Dependencies and graphing them

So, maybe you’ve thought about dependencies before. We have. As it turns out, we can think of dependencies as a directed acyclic graph (often called by their abbreviation, DAG).* In this graph, each package is a node, and if package X depends on package Y, we have a (directed) edge (X, Y).

If you look at such a graph, you’ll find nodes that represent packages which aren’t dependencies for any other packages? We call those “source nodes” (or source packages, for the purposes of this explanation). Those are the nodes we care about, as they represent the packages we really care about. To find this set of packages, we can take the complement (in graph theory parlance, “the cut”) of the subset of all nodes which are specified as another package’s dependency. This leaves us with our source packages.

* We could conceivably have two packages which are “tightly coupled” - i.e. depend on each other - but that’s typically considered pretty bad practice. We know of no examples of this in anaconda’s repositories.

Code

First, without further ado, here is the package itself:

  • https://github.com/thedataincubator/conda_minifier

And, if you want to just pip install

pip install git+https://github.com/thedataincubator/[email protected]
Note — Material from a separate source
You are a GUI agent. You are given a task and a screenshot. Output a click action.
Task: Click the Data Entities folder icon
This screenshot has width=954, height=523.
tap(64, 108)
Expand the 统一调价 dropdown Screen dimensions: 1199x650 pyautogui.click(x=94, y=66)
Then, usage is quite simple.

python -m conda_minifier path_to_environment.yml > minified_environment.yml

Now that you’ve got the goods, here is a bit more about how we do this in practice.

  1. Parse all packages/versions in environment.yml

  2. Get the dependencies of each package and store them in a set (so we know which packages appeared as a dependency at least once).
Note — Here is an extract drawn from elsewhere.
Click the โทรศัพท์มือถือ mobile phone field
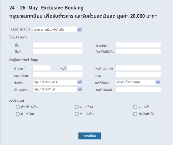Screen dimensions: 173x145 click(x=138, y=52)
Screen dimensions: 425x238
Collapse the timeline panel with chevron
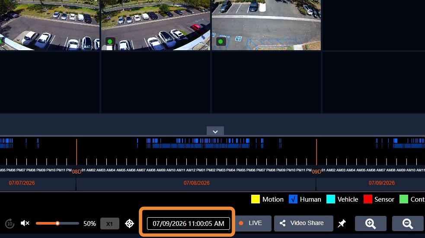[215, 132]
We do this with conda info [package_name]. Here’s a sample output:

[cmoscardi.github.io]$ conda info numpy
Fetching package metadata: ....

numpy 1.5.1 py27_pro0
---------------------
file name   : numpy-1.5.1-py27_pro0.tar.bz2
name        : numpy
version     : 1.5.1
build number: 0
build string: py27_pro0
channel     : defaults
size        : 3.4 MB
build_target: pro
date        : 2012-11-09
features    : mkl
license     : BSD
md5         : 7379c7071ed6c29568a4bb7ca22efc57
installed environments:
dependencies:
    mkl 10.3
    nose
    python 2.7*

numpy 1.5.1 py27_ce0
--------------------
file name   : numpy-1.5.1-py27_ce0.tar.bz2
name        : numpy
version     : 1.5.1
build number: 0
build string: py27_ce0
channel     : defaults
size        : 4.6 MB
build_target: ce
date        : 2012-11-09
license     : BSD
md5         : f53b0807eac1e45910dd2ef5e1da4b97
installed environments:
dependencies:
    nose
    python 2.7*


.....

As you can see in the source code, we chose to use python to scrape this output.

  1. Take the complement of all requirements and every package that appears as a dependency, making sure to preserve version for these “important” packages. It’s a simple snippet:
def calc_difference(packages, deps):
  """
  packages: a dict where keys are package names, values are versions (or None).
  deps: the set of all package names which occurred at least once as a dependency.
  """
  source_names = set(packages.keys()) - deps
  return {n: packages[n] for n in source_names}

And that’s it! We have a minified environment. Simple, right?

One other thing

It’s worth noting that our minifier also removes the “binary” package spec at the end of the version string. For example, OSX and Linux may have different binaries compiled for each respective platform. We remove that platform-specific bit, and make conda resolve depending on the machine we’re on.

Pitfalls / Gotchas

We’ve come across some interesting cases. For example, what if we want to include Bokeh, which depends on numpy, scipy, and pandas? Suddenly, we have to explicitly declare our PyData packages, since otherwise our “minimum set” non-transitive dependencies is just Bokeh. Since pandas depends on numpy and scipy, even including pandas means we don’t specify our numpy or scipy versions. Our suggestion: if you know you need numpy 1.9.2, hard-specify that version after running this minifier.